[Stored items]
-=-=-=-=-

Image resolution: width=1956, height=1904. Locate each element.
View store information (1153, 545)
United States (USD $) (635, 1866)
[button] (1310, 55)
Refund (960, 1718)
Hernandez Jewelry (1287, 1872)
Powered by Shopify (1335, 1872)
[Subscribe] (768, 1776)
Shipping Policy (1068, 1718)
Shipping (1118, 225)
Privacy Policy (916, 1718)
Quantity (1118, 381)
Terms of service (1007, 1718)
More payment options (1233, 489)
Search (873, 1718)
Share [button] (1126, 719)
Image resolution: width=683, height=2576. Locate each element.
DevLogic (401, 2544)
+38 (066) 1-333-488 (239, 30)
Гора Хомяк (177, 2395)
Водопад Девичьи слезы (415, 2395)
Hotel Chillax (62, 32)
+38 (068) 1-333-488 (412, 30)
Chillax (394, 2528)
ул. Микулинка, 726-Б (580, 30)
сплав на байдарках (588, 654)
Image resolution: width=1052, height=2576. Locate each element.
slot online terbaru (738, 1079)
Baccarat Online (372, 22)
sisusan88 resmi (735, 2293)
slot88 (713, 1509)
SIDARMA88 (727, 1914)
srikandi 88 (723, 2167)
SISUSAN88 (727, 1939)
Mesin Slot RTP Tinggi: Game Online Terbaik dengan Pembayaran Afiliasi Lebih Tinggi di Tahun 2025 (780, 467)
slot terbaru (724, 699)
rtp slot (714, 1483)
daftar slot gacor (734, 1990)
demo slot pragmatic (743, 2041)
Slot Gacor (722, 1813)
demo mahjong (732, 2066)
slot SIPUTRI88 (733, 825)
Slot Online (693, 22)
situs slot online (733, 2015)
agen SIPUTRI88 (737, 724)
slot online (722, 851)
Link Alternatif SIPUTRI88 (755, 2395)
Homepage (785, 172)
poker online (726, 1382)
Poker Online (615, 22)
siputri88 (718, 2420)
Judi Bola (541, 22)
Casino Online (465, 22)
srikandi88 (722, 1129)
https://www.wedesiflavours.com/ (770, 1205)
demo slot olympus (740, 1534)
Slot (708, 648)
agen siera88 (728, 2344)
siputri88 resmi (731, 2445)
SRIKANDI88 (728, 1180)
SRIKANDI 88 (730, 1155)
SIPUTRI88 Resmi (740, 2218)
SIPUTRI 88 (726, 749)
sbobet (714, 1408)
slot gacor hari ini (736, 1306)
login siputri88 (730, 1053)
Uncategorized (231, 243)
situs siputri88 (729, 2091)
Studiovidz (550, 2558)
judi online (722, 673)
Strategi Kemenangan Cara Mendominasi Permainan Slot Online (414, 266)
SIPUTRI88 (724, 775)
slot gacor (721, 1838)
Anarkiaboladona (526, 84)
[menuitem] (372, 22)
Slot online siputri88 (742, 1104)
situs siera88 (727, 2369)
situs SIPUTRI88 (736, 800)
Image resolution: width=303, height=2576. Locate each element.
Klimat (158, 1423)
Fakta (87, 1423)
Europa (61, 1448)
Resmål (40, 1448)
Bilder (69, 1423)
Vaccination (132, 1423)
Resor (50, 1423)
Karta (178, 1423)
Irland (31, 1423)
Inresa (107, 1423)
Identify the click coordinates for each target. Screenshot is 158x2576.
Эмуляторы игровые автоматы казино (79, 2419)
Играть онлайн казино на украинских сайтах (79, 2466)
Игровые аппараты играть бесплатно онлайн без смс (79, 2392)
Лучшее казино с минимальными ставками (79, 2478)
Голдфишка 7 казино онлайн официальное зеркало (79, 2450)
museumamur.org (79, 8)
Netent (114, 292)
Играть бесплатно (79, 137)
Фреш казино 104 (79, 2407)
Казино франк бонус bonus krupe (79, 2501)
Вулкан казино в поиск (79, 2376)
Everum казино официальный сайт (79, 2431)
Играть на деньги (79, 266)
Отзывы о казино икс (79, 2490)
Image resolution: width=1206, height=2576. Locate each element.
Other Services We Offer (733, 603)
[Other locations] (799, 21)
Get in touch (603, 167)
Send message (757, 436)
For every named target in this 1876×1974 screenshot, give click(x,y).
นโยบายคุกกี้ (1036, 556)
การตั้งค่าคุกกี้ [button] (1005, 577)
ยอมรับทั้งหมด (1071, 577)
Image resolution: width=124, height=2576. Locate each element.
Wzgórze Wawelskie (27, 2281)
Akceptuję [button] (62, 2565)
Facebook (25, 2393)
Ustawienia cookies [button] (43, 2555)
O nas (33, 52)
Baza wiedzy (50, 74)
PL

-=-=-=-=-

A line belongs in the answer if it contains the word "button"; copy every such line from the data above.

[RESPONSE BOX]
[button] (1310, 55)
Share [button] (1126, 719)
การตั้งค่าคุกกี้ [button] (1005, 577)
Akceptuję [button] (62, 2565)
Ustawienia cookies [button] (43, 2555)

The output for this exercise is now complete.